In other words to choose the quaternion simply because it corresponds
to the basis is somewhat the same as choosing a 4D tensor
representation. The theoretical question of why that choice has been
made is left open beneath the direct correspondence. It may be true
that the quaternion has more character than the tensor and that some
of that character is embodied in realistic behavior. I can accept
that. Still, there is no breakpoint that indicates they are the proper
choice. They are not mathematically any more fundamental than their
predecessors (the complex numbers) or their successors the octonions.
In an attempt to ask
Why spacetime?
with the answer being the quaternion we are still left with the
question
Why 4D?
which the quaternion on its own will not answer. Call it mataphysics
if you wish, but it is coupled with the problem of unidirectional
time. I have some math that can support spacetime with unidirectional
time but I don't have the physics so I'm not claiming to be done.
Still, the math is suggestive. It is somewhat like your quaternion in
that it has a fair amount of character. Part of that character is that
unidirectional domain of time which seems to always land us in the
present moment. The quaternion relies upon real valued components no
different than the tensor representation. They've been melanged into
an interesting structure that supports rotation. Still, they are a
Cartesian construction. Polysign is somewhat radical in that they are
pure algebra whose geometry is inherently consistent. Within them and
their natural progression a behavioral breakpoint exists and the
nicely behaved systems portray spacetime.
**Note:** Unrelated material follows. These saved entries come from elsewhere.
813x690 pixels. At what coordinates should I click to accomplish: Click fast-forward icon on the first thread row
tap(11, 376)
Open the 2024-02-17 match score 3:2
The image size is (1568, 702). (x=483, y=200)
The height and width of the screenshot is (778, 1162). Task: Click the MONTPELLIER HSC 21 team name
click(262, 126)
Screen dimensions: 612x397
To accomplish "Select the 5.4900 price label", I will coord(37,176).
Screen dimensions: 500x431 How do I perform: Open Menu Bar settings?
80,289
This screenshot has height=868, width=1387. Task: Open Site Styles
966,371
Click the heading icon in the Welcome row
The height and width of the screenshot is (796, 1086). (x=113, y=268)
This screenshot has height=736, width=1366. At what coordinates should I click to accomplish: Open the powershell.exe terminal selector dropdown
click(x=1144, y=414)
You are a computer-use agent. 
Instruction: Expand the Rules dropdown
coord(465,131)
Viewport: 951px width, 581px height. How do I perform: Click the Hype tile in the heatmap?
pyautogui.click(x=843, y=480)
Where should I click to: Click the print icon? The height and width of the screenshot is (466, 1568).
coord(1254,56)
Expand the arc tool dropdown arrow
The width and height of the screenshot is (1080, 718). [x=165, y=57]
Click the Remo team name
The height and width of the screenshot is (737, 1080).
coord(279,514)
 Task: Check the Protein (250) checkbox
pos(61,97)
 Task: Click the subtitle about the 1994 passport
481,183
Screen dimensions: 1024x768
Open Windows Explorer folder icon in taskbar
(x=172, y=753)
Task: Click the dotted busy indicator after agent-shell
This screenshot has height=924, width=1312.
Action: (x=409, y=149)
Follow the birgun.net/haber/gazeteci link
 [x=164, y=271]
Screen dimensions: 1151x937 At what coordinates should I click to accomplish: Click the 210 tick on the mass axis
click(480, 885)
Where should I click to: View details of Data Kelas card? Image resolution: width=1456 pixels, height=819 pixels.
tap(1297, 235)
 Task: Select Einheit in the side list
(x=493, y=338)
I just saw your link to some quaternion emag but have only just
opened it.
> In other words to choose the quaternion simply because it corresponds
> to the basis is somewhat the same as choosing a 4D tensor
> representation. The theoretical question of why that choice has been
> made is left open beneath the direct correspondence. It may be true
> that the quaternion has more character than the tensor and that some
> of that character is embodied in realistic behavior. I can accept
> that. Still, there is no breakpoint that indicates they are the proper
> choice. They are not mathematically any more fundamental than their
> predecessors (the complex numbers) or their successors the octonions.
> In an attempt to ask
> Why spacetime?
> Why 4D?
Four dimensions are preferred because we observe four, not two, nine or
eleven. Why four is a really difficult question. Is there a fundament to
something fundamental? Is there a reason, should there be one? (Will check
this later..)
For me the quaternions are more a method to put things together then a
dogma. Matrizes may work fine as well. Its more the metaphysical part that
I'm interested. The quaternions give very good arguments for ideas I had
anyhow. But nature seem to behave like those numbers more then like tensors.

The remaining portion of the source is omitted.